INFORMATION SUPPLIED:
'''
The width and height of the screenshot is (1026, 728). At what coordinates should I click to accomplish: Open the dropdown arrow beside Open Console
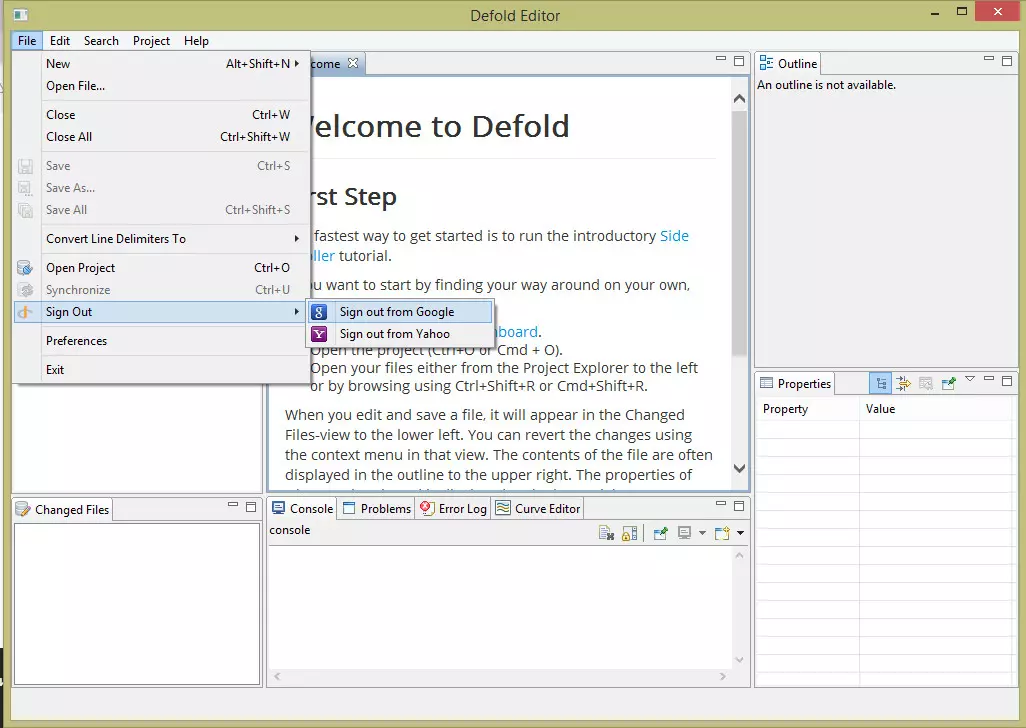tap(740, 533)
'''
'''
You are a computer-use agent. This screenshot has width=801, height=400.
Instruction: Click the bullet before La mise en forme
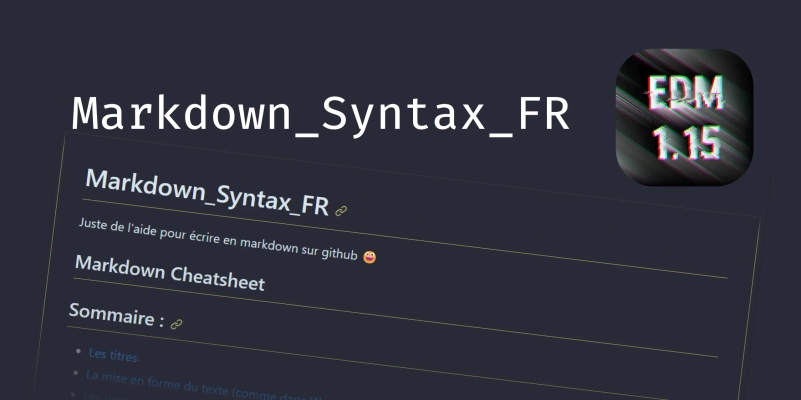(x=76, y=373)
'''
'''
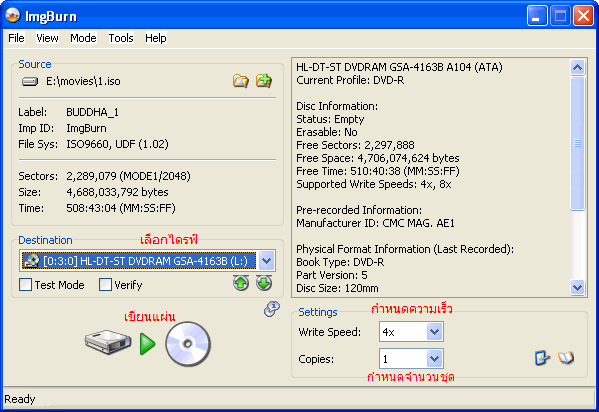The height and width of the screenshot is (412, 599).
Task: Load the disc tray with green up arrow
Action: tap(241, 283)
'''
THE REQUEST: Arrange the listing from the line with "The height and" to the line with "Action: tap(241, 283)" as a JSON list of strings, one string per line, skipping blank lines and leaving out the pictures.

EXERCISE ANSWER:
[
  "The height and width of the screenshot is (412, 599).",
  "Task: Load the disc tray with green up arrow",
  "Action: tap(241, 283)"
]